Ever read the book of Tobit? As I prepare for the Bible survey classes that will start me off on the seminary road I suppose I should be glad that the Bibles most evangelicals read have a mere 66 books (and not more), but I'm rather fond of some of the works that got left out. Ah, well, maybe ol' Tobit doesn't belong in the "canon." That didn't stop Fredrick Buechner from producing his short novel On the Road with the Archangel, a creative re-imagining of the tale told from the point of view of the angel who accompanies Tobit's son Tobias and his dog on his epic journey. I commend it to you. Here, as a taste, are the words that open the story:
"I am Raphael, one of the seven archangels who pass in and out of the presence of the Holy One, blessed be he.
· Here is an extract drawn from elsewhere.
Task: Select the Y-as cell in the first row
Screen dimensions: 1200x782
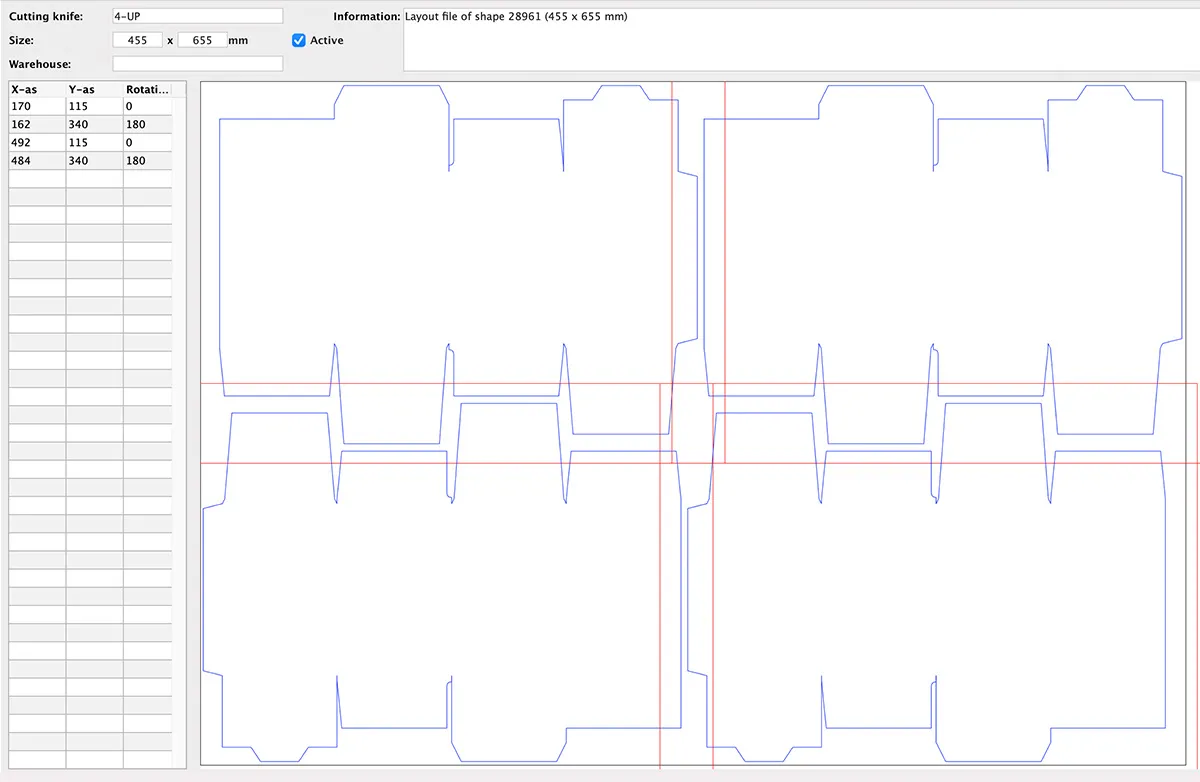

I bring him the prayers of all who pray and those who don't even know that they're praying.
"Some prayers I hold out as far from me as my arm will reach, the way a woman holds a dead mouse by the tail when she removes it from the kitchen. Some, like flowers, are almost too beautiful to touch, and others so aflame that I'd be afraid of their setting me on fire if I weren't already more like fire than I am like anything else. There are prayers of such power that you might almost say they carry me rather than the other way round—the way a bird with outstretched wings is carried higher and higher on the back of the wind. There are prayers so apologetic and shamefaced and halfhearted that they all but melt away in my grasp like sad little flakes of snow. Some prayers are very boring."
2 comments:
That's beautiful.
I've never read the apocrypha, but would like to.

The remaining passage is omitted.